最近の教育事情 その1 親の意識


 いま学校は様々な問題を抱えている。戦後半世紀が過ぎ、週休二日制の導入、授業内容の削減など、文部省も次世紀の教育を目指して模索を続けている。こうした過渡期にある学校教育を、親はどんな思いでみているのだろうか。経済企画庁は、一昨年実施した「国民生活選好度調査」の中に、「教育について」の調査を追加した。調査結果から、親の意識を追ってみた。

 

教育内容

 小中学校で教わる教育内容は、1970年以降やさしくなっている。中学校の教科書は、71年から92年にかけて約二割程度もページ数が減少し、薄くなった。にもかかわらず、20%の人は「もっとやさしければよい」と答えている。特に小・中学生や高校生、大学生をもつ母親にそう考える人が多いという調査結果だった。

 子供の教育に関しては、父親より母親がより熱心で、成績のことや受験に対して敏感であることがうかがえる。家庭で子供の勉強をみるのは母親の役目で、成績に一喜一憂するのも母親という図式は、今も昔もそれほど変わっていないということだろう。

 

クラス編成

 現在の教育内容が「もっとやさしければよい」と考えている母親が多いことから、子供が授業についていけないと思っている母親も少なくないと考えられる。が、問いの『現在の学校教育では授業についていけない「落ちこぼれ」の問題とともに授業が簡単でつまらないという子供の存在もよく耳にします。そういった問題に対応するために、中学校に能力別クラス編成を導入してはどうかという意見がありますが、あなたはどう考えますか』に対して、小中学生を持つ親の多くは否定的な回答をしている。「落ちこぼれのような印象を与えてしまうので好ましくない」という理由が大半で、「競争が激しくなるので好ましくない」と考える人も多く、学校教育では、学力よりむしろ心の教育を望む傾向にある。

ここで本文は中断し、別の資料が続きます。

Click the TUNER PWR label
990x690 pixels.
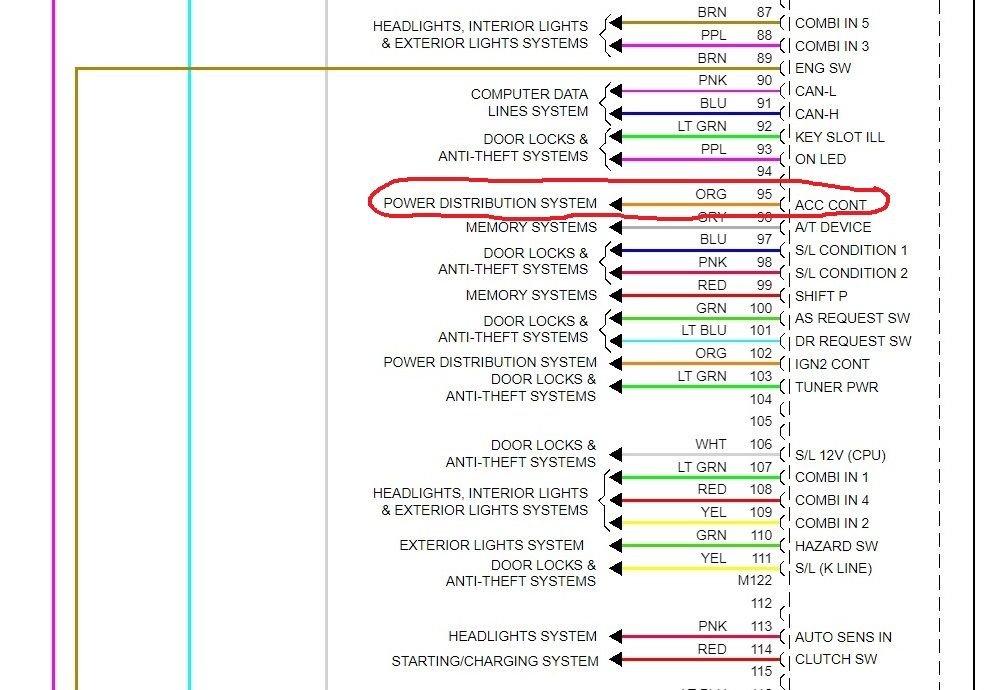836,387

 青少年犯罪の増加と低年齢化など、子供を取り巻く現象が複雑になってきていることへの不安もその一端として考えられるが、不登校やいじめなどの問題が身近な問題になってきていることも察することができる。

 

学校より塾

 文部省では93年に「学習塾等に関する実態調査」を行った。その結果、小学生の23.6%、中学生の59.9%が塾に通っていることが分かった。その後も通塾率は上昇し続けている。上昇の原因として、学校に対する信頼が薄れ、学力のことは塾に頼る親が増えてきたことがあげられる。総理府の「教育に関する世論調査」と経済企画庁の「国民生活選好度調査」の二つの調査で見てみると、ここ20年の間に、学校への期待が著しく減少している。

 「あなたは学校での勉強と、進学塾、進学教室、家庭教師等から教わる勉強とどちらが子供にとって学力の向上に役立つと思いますか」という問いに対して、76年には71.7%の人が「学校」と答えていたのに、96年に「学校」と答えた人は23.3%にまで減った。

 「一概に言えない」と答えた人が多いものの、進学塾、進学教室、家庭教師等と回答した人は、76年には9.2%だったのに、96年には15.3%と増加している。大都市ほど「学校」と答える人が減少していることから、都市部では塾などへの依存が高いとみられる。

 また、所得や親の学歴が高いほど「塾など」と回答する比率が高くなっていることから、塾に通わせる余裕のある人ほど、塾への期待が高いといえる。同じ学歴でも、所得が高いほど「塾など」と回答する人の比率が高いことからみて、家庭の教育費の割合と塾への期待は相関関係にあることがうかがえる。昨今の景気低迷で、家庭における教育費も削減の傾向にあり、学校ばかりでなく、塾も内容の充実が求められる時代である。